* **Selected excerpt**
.....

Rudolf Stingel first received recognition in the late 1980s, at a time when the relevance of painting to contemporary artmaking was being hotly contested.

Painting

Stingel began by producing a series of monochromatic paintings with undertones of red, yellow, or blue, made by applying silver paint to a monochromatic background through a layer of fabric, such as gauze. The series was Stingel's first insistence on painting as a conceptual act, reducing it to ideas of colour, surface, and space. His problematisation of the role of the artist's hand, the use of a fabric screen, and the multi-textured, multi-layered paintings that resulted also proposed painting as a result of process or chance as much as design or intention.

Instructions

In 1989, Stingel produced Instructions, a manual on how to create one of his silver paintings. Produced in several languages, Rudolf Stingel's Instructions was made through silkscreen printing and arranged in a grid format, recalling Andy Warhol's idiomatic appropriation of 'low art' techniques and conventions, such as those used in advertising. By disclosing his own production process, Stingel opened his artwork up to possible reproduction, challenging notions of originality and authenticity, as well as the mythology of the artist. Instructions was shown at the Venice Biennale in the same year.

Carpet

The early 1990s marked the beginning of Rudolf Stingel's inquiry into the relationship between painting and space through increasingly immersive installations. In his 1991 exhibition at Daniel Newburg Gallery in New York, the artist installed a bright orange carpet in an otherwise empty gallery, forcing viewers to consider the pictorial qualities of the gallery's interior.

This preceded Stingel's Venice Biennale presentation in 1993, where he returned to install a huge orange carpet pinned to the wall of the Arsenale. Featured as part of Aperto '93, a portion of the Biennale exhibiting the work of emerging artists and new tendencies in art, the untitled piece challenged traditional notions of painting, its conventional materials, and its normative forms of display. Viewers were also invited to touch and sculpt the 1.5cm-thick rug, introducing a participatory element to the work.

Celotex

For his solo exhibition Rudolf Stingel (2001) at Museum d'Arte Moderna e Contemporanea in Trento, Italy, Rudolf Stingel covered every available surface in a room of the museum with Celotex, an aluminium-coated insulation board. Visitors were invited to draw, write, and otherwise mark the malleable silver surface, resulting in an evolving artwork that continued to accumulate scribbles and scratches throughout the exhibition. By surrendering the production of the artwork to an anonymous public and embracing the normatively 'unartistic' mark-making associated with doodling and graffiti, Stingel refused the artistic mark as a sign of individual genius.

.....

* **Material supplied**
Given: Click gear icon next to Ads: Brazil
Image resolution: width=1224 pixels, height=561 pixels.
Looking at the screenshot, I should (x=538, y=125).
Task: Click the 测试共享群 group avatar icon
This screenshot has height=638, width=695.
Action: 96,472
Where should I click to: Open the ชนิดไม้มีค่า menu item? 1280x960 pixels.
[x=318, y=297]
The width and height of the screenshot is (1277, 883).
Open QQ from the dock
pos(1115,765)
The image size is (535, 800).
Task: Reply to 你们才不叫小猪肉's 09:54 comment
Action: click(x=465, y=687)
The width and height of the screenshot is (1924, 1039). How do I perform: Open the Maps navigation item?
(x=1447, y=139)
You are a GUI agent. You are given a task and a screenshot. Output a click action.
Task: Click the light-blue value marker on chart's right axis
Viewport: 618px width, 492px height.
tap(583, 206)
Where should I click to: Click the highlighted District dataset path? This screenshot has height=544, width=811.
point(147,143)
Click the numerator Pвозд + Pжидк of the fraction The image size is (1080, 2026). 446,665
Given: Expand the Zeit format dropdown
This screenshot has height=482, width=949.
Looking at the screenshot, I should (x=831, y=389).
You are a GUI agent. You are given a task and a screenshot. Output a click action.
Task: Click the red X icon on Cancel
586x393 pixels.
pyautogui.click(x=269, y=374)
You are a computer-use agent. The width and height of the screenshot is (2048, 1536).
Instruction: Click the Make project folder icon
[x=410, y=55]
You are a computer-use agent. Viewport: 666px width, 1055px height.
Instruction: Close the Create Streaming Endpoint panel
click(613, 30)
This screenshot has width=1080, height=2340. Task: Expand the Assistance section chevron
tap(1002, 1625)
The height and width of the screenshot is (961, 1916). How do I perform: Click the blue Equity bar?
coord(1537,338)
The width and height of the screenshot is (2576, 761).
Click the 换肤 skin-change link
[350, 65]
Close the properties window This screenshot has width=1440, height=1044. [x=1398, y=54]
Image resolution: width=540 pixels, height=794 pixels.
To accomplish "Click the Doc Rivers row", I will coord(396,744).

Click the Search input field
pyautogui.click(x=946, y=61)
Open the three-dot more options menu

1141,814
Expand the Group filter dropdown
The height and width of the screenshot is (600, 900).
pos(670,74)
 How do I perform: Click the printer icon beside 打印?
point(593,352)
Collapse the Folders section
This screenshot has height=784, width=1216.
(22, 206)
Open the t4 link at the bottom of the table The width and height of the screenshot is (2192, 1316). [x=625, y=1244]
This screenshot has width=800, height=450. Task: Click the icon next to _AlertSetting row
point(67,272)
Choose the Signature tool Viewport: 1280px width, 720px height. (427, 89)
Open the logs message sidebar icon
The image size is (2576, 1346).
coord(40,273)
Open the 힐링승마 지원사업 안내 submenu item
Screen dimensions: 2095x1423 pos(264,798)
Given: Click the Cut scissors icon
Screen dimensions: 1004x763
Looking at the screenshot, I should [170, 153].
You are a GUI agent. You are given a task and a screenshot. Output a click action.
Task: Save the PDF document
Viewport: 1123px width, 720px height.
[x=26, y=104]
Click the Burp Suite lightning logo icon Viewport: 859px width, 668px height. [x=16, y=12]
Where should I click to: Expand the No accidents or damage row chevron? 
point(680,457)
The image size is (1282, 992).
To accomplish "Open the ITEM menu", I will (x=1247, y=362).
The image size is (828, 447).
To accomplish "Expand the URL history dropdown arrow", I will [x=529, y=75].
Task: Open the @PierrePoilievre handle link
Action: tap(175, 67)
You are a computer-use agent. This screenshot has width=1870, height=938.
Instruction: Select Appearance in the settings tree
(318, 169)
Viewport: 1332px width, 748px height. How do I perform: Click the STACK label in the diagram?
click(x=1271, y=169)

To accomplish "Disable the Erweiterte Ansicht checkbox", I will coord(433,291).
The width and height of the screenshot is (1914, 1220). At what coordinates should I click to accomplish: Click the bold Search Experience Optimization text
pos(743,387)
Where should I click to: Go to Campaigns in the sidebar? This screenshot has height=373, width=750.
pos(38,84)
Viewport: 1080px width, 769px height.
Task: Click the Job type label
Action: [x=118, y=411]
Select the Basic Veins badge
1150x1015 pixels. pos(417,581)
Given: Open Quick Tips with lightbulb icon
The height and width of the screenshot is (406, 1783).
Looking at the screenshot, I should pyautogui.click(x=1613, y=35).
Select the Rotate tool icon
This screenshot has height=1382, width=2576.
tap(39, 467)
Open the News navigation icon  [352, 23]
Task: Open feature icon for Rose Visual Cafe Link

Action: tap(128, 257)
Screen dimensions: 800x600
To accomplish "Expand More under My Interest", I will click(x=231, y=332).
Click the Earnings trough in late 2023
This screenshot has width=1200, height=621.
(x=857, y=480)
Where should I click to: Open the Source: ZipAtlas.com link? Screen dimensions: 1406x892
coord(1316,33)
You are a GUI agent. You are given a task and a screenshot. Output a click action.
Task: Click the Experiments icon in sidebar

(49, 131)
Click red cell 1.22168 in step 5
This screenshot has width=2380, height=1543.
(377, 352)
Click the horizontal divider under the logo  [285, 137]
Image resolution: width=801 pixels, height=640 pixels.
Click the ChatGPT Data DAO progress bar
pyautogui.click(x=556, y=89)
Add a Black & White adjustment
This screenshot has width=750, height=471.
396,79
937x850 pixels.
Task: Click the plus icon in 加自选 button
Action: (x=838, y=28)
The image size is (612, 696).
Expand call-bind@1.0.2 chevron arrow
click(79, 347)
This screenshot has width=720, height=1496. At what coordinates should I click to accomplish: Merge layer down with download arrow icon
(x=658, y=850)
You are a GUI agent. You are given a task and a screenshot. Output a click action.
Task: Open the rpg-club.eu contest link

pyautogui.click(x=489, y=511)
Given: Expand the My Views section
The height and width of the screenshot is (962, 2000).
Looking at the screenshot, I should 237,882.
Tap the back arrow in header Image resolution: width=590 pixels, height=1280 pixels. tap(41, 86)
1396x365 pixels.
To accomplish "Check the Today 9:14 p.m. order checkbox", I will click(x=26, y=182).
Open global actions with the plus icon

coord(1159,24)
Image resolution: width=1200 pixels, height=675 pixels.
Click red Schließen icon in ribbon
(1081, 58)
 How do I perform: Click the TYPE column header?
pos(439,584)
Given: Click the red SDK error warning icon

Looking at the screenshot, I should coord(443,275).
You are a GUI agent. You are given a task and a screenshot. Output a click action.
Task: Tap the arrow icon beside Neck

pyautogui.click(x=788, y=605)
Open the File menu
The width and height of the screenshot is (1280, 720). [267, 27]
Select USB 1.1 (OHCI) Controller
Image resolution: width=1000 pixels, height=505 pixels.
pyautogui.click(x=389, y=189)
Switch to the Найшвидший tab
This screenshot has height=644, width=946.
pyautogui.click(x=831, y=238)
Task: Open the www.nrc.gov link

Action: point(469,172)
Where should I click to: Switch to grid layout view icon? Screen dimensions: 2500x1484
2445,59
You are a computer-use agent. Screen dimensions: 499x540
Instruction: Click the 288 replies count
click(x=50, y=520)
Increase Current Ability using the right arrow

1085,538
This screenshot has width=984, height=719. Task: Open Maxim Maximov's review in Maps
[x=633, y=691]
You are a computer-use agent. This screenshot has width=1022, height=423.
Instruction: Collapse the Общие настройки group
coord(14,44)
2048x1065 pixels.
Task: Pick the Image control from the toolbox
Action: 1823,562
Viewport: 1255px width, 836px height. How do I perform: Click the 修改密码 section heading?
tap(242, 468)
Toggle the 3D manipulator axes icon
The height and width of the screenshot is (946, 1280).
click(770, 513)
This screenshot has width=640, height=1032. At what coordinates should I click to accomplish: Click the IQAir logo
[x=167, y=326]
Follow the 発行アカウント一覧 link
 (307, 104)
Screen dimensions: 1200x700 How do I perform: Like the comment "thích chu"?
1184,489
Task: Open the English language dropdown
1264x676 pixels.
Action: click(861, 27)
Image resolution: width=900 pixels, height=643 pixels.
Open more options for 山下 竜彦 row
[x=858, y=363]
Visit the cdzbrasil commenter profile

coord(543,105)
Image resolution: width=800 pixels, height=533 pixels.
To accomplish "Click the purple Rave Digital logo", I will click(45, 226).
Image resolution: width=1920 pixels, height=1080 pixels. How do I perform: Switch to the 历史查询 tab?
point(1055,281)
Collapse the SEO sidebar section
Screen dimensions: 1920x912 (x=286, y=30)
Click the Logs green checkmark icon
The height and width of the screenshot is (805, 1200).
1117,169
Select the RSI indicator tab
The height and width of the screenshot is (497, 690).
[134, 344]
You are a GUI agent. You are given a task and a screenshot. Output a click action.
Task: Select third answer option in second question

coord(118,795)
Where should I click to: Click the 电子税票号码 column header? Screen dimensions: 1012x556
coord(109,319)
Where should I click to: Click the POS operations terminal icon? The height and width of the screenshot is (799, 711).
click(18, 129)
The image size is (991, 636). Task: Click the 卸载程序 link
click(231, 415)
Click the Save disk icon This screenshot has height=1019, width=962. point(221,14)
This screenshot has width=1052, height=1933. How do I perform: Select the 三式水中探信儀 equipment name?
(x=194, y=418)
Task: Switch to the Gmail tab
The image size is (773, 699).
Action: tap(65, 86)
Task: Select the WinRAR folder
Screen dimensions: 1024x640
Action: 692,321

.....

* **Exercise requirements**
• a. Reproduce the passage on Rudolf Stingel from "Rudolf Stingel first" to "design or intention.".
• b. Answer these questions using the passage on Rudolf Stingel:
(i) In what year did Stingel produce Instructions?
(ii) What color was the carpet Stingel installed in his 1991 exhibition at Daniel Newburg Gallery?
(iii) What material did Stingel use to cover the surfaces of a room at the museum in Trento?
• c. Pick up the passage on Rudolf Stingel after its final sentence and continue writing it.

* **Task results**
• a.
Rudolf Stingel first received recognition in the late 1980s, at a time when the relevance of painting to contemporary artmaking was being hotly contested.

Painting

Stingel began by producing a series of monochromatic paintings with undertones of red, yellow, or blue, made by applying silver paint to a monochromatic background through a layer of fabric, such as gauze. The series was Stingel's first insistence on painting as a conceptual act, reducing it to ideas of colour, surface, and space. His problematisation of the role of the artist's hand, the use of a fabric screen, and the multi-textured, multi-layered paintings that resulted also proposed painting as a result of process or chance as much as design or intention.

• b.
(i) 1989
(ii) Bright orange
(iii) Celotex, an aluminium-coated insulation board

• c.
This work was repeated at the 50th Venice Biennale in 2003 and again at Stingel's mid-career retrospective, Rudolf Stingel: Paintings 1987–2007, held at the Museum of Contemporary Art (MCA), Chicago, and the Whitney Museum of American Art, New York, in 2007. Stingel's installation at the MCA occupied the entirety of the museum's three-storey atrium and included a suspended crystal chandelier.

Recent Paintings

Since 2005, Stingel has created photorealistic oil paintings. These include portraits of himself and others, as well as the more traditional subjects of sunsets and mountain ranges, all based on photographs taken by others. His first series of self-portraits, 'Untitled (After Sam)' (2005–2006), is based on American photographer Sam Samore's black-and-white portraits of Stingel. That year, the artist also began a series of paintings depicting himself at various stages in his life, which include highly detailed renderings of the creases and folds of the original photographic print.

Exhibitions

Rudolf Stingel has participated in several significant solo and group exhibitions across the world. Selected solo exhibitions include Rudolf Stingel, Fondation Beyeler, Basel (2019); Rudolf Stingel, Palazzo Grassi, Venice (2013); Live, Neue Nationalgalerie, Berlin (2010); Rudolf Stingel: Paintings 1987–2007, Museum of Contemporary Art, Chicago, and Whitney Museum of American Art, New York (2007); Plan B, Walker Art Center, Minneapolis, and Grand Central Terminal, New York (2004); Home Depot, Museum für Moderne Kunst, Frankfurt (2004); and Rudolf Stingel, Museo di Arte Moderna e Contemporanea, Palazzo delle Arbere, Trento (2001).

Rudolf Stingel's group exhibitions include We Are Here: I am You, Museum of Contemporary Art, Chicago (2017); NYC 1993: Experimental Jet Set, Trash and No Star, New Museum, New York (2013); Lifelike, Walker Art Center, Minneapolis (2012); Fresh Hell, Palais De Tokyo, Paris (2010); Day for Night: Whitney Biennial 2006, The Whitney Museum of American Art, New York (2006); Figures in the Field, Museum of Contemporary Art, Chicago (2006); and Examining Pictures: Exhibiting Paintings, UCLA Hammer Museum, Los Angeles (2000).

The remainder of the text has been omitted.